According to him, the new portable radios will likely cost $3,000 apiece. The county’s current fire and EMS portable radios are not public safety grade, can be found on eBay for between $85 and $300, can be programmed by anyone, and have no maintenance costs. The new radios will be public safety grade, can only be programmed with a key, and come with a warranty period of three years. Once the warranty expires, they will carry a monthly maintenance cost of $15 per radio. The estimated number of radios that the county’s fire and EMS departments will need is 259 units, which accounts for $770,000 or 77 percent of the total cost of the radio system upgrade.

Terwilliger concluded his update by saying that in a best case scenario, the new radios would be in place by December of this year.

He also presented a brief overview on how the county EMS department bills insurance companies and patients for medical transports, which he said was all done in-house, and suggested the board may want to consider applying with the federal Office of the Inspector General for safe harbor, which would allow the county not to bill its citizens for EMS services provided the county can demonstrate that its EMS department has sufficient funding to survive without collecting on those bills.

Next up to present was Amy Ring, the county’s new director of planning and zoning, who gave a brief update on the timeline for creating a new comprehensive land use plan for the county, which she expected to be able to be adopted by March 2018.

The board followed with a discussion of what authority the county had to prohibit visitors from carrying a firearm, open or concealed, on the Courthouse Complex, during which the board was informed that the Code of Virginia does not currently allow localities to adopt or enforce any ordinance governing the purchase, possession or transport of firearms, ammunition or components other than those expressly authorized by statute.
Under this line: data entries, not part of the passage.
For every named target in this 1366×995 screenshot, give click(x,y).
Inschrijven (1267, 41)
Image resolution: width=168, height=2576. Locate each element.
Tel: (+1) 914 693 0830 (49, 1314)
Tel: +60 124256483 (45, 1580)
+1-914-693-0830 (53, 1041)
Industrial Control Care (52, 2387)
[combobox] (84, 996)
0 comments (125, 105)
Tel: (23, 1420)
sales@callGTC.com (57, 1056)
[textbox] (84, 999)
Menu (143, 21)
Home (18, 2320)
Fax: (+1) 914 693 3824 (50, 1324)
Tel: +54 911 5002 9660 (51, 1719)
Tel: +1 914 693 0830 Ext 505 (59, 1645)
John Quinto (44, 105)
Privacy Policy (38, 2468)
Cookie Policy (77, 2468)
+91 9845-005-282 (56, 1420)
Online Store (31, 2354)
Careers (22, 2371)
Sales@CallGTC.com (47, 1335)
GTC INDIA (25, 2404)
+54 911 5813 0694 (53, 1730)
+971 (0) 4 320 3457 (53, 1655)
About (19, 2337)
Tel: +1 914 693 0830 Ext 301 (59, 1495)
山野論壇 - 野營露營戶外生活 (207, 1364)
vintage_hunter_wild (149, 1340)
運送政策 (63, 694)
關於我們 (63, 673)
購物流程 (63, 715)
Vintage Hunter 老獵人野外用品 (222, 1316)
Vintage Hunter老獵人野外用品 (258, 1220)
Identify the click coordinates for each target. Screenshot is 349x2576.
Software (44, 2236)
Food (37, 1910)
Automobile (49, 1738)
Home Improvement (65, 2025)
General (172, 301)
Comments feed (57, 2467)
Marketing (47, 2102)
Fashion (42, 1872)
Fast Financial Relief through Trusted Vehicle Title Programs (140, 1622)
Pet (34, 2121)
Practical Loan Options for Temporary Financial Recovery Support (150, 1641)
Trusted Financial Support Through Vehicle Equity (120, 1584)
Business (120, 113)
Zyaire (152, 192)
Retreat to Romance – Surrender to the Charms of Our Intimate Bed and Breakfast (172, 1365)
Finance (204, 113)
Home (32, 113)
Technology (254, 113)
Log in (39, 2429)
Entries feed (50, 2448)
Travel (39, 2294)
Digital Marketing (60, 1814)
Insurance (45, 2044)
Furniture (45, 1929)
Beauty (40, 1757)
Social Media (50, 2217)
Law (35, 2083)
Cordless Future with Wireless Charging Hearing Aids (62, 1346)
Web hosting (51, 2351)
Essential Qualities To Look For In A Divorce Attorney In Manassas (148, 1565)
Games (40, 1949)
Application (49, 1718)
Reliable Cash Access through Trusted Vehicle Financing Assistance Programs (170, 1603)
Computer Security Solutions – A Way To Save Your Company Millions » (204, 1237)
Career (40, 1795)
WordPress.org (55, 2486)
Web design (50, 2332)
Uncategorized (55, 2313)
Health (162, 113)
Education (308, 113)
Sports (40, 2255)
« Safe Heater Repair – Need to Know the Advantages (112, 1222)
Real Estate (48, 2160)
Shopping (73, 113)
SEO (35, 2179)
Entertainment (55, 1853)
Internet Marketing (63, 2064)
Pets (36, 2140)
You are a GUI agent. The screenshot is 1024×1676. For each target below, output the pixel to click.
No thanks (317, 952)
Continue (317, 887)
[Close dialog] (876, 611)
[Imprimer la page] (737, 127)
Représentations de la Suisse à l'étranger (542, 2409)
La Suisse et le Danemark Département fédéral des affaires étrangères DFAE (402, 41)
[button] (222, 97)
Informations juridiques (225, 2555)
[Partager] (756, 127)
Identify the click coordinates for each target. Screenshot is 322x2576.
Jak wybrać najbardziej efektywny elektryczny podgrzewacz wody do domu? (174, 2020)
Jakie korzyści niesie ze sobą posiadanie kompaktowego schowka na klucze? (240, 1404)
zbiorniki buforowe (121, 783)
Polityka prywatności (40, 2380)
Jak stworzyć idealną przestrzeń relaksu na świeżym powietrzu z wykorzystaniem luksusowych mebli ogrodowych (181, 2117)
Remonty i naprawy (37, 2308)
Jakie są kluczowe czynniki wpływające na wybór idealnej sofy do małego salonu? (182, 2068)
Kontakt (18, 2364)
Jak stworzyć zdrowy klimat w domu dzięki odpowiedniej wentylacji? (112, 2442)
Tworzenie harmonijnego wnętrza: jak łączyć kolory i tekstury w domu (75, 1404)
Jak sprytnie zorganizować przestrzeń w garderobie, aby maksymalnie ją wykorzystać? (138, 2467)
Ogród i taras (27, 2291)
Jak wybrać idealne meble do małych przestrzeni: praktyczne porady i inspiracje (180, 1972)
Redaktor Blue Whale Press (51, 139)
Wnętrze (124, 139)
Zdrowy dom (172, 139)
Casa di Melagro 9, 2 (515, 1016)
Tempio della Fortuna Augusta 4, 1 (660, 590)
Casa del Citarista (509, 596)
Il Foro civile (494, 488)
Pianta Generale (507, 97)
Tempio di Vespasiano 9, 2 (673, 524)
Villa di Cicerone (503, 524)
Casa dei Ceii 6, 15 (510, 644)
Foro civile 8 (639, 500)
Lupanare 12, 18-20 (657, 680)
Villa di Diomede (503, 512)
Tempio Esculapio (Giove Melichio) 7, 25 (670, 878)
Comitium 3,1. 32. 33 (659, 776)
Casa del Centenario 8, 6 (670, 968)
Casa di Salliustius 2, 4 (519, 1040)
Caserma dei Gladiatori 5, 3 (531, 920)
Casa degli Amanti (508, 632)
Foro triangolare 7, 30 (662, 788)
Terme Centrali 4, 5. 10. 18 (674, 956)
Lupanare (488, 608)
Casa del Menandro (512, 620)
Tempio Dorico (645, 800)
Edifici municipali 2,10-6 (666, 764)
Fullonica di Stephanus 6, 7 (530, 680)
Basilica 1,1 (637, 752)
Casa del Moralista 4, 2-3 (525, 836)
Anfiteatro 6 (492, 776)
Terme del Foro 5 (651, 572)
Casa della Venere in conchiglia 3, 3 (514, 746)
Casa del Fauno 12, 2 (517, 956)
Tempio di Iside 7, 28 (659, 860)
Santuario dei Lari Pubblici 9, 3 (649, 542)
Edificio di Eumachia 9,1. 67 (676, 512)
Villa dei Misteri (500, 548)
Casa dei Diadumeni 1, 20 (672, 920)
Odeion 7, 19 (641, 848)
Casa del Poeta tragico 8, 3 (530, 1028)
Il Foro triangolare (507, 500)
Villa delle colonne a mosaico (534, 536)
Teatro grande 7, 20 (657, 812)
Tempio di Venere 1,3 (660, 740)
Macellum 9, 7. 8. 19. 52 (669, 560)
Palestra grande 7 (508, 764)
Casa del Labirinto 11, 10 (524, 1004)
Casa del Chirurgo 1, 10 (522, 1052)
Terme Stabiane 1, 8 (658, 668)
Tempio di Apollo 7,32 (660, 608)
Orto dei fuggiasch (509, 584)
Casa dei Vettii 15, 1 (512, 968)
According to County Attorney Mark Popovich, the board does not currently have the authority to prohibit open or concealed carrying on or in the courthouse complex.

“I can’t tell you the number of times I’ve seen someone in a 7-Eleven walking around with a holstered firearm and it’s a little unnerving, but you have to get used to it,” Popovich said.

The board tabled their discussion of revisions to the county’s noise ordinance due to the absence of Newport District Supervisor William McCarty and concluded by going into closed session.